Los inhibidores comunes de la miozenina 3 incluyen, entre otros, el dantroleno CAS 7261-97-4, el W-7 CAS 61714-27-0, el clorhidrato de ML-7 CAS 110448-33-4, la (S)-(-)-lebbistatina CAS 856925-71-8 y el Y-27632, base libre CAS 146986-50-7.

Los inhibidores de la miozenina 3 son una categoría de entidades moleculares diseñadas específicamente para interactuar e inhibir la función de la miozenina 3, una proteína que forma parte de la familia de las miozeninas y desempeña un papel en la biología de las células musculares. Se sabe que la miozenina 3, también conocida como calsarcina-3 o FATZ-3, participa en la vía de señalización de la calcineurina y en la organización de los discos Z en los músculos estriados. Los discos Z son componentes estructurales críticos de las fibras musculares que anclan los filamentos de actina y contribuyen a la estabilidad mecánica y la función contráctil del tejido muscular. Al inhibir la miozenina 3, estos compuestos afectan directamente a las interacciones proteína-proteína y a las vías de señalización mediadas por esta proteína. El desarrollo de inhibidores de la miozenina 3 requiere un conocimiento profundo de la estructura de la proteína, sus dominios de interacción con otras proteínas del disco Z y las consecuencias de su inhibición. Este conocimiento permite el diseño dirigido de compuestos que puedan modular la función de la miozenina 3, afectando potencialmente al ensamblaje y mantenimiento de los discos Z.

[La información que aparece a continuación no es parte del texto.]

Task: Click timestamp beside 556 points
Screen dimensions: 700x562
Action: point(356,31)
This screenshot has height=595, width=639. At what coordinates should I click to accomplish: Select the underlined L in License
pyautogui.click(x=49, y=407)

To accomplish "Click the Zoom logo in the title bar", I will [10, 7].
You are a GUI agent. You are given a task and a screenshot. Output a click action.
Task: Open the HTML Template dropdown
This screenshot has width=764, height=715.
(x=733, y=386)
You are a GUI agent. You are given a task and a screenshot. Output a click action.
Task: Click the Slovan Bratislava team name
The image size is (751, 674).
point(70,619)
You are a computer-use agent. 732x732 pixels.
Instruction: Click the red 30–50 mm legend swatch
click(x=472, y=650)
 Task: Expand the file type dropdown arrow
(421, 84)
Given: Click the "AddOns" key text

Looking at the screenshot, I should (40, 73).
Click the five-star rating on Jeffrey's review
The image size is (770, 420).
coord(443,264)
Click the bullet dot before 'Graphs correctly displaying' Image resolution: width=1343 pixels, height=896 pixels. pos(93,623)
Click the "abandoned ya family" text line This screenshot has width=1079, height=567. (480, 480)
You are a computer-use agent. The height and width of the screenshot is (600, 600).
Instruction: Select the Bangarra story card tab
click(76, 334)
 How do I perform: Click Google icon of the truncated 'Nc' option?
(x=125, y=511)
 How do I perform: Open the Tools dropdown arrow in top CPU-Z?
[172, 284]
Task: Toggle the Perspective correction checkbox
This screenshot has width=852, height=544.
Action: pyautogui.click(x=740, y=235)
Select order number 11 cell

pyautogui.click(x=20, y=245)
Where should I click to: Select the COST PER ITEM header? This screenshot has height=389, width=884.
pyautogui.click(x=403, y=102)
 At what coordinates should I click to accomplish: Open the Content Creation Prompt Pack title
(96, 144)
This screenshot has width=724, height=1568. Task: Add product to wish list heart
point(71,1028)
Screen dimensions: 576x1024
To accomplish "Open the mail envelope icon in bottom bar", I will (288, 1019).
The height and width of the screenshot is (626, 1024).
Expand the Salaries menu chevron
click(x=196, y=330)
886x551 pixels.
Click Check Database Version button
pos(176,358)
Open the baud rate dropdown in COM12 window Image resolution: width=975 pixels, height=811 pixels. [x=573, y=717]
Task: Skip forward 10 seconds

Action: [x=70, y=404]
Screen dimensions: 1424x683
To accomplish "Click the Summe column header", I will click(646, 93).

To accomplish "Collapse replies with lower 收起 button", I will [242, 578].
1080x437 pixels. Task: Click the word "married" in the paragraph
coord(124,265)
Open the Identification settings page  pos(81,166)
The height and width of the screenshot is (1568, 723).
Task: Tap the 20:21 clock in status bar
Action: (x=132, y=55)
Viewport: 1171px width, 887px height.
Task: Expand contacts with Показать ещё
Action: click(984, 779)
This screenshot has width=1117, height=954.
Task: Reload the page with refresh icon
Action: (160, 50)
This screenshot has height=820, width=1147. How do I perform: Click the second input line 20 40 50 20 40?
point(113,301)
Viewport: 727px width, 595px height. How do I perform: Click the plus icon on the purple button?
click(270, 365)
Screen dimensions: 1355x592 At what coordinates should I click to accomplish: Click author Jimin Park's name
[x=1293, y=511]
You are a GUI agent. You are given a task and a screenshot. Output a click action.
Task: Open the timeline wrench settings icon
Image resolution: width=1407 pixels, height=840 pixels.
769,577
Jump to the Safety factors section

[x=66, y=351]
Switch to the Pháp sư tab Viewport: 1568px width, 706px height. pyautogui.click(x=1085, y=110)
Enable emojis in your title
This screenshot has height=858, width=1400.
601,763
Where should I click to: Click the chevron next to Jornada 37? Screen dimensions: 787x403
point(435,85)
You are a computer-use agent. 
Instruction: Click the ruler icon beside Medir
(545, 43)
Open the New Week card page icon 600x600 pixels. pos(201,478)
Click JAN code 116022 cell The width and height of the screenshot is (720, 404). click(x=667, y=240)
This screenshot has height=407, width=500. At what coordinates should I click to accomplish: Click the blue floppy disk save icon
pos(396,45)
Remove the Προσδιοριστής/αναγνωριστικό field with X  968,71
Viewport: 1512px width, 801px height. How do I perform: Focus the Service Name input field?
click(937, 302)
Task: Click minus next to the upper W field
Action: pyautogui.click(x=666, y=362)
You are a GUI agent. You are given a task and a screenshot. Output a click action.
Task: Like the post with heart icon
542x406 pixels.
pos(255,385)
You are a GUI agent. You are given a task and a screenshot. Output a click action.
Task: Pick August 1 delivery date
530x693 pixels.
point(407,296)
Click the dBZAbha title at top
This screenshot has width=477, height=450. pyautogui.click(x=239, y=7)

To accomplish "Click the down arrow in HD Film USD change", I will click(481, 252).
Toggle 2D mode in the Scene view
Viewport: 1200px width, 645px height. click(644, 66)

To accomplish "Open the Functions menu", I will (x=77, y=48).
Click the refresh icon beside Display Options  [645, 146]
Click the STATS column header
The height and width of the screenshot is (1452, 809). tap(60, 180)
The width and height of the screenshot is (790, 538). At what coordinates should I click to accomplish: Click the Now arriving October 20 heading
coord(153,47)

La síntesis química de inhibidores de miozenina 3 es un proceso complejo que implica la identificación de sitios clave de unión dentro de la proteína miozenina 3 que sean susceptibles de interacciones con pequeñas moléculas. Estos sitios suelen estar implicados en la interacción de la proteína con sus socios naturales o en su papel dentro de la vía de señalización de la calcineurina. A menudo se diseñan inhibidores que se unen a estos sitios, impidiendo que la miozenina 3 participe en sus interacciones o funciones normales. Este proceso de diseño suele emplear técnicas de química computacional, como el modelado molecular y las simulaciones de acoplamiento, para predecir cómo podrían interactuar con la proteína los posibles compuestos inhibidores. A continuación, estas predicciones se comprueban mediante ensayos bioquímicos para medir la fuerza y especificidad de la interacción entre el compuesto y la miozenina 3. Los inhibidores de la miozenina 3 exitosos mostrarán una alta afinidad y selectividad por la miozenina 3 sin afectar a otras proteínas, especialmente las de la misma familia o vía de señalización. El ciclo iterativo de diseño, síntesis y ensayo refina estas moléculas, optimizando su capacidad para inhibir la miozenina 3 de forma eficaz. Este proceso de perfeccionamiento se centra en la estructura química de los inhibidores, potenciando las características que mejoran la afinidad y especificidad de unión y reduciendo al mismo tiempo las características que podrían dar lugar a interacciones fuera del objetivo.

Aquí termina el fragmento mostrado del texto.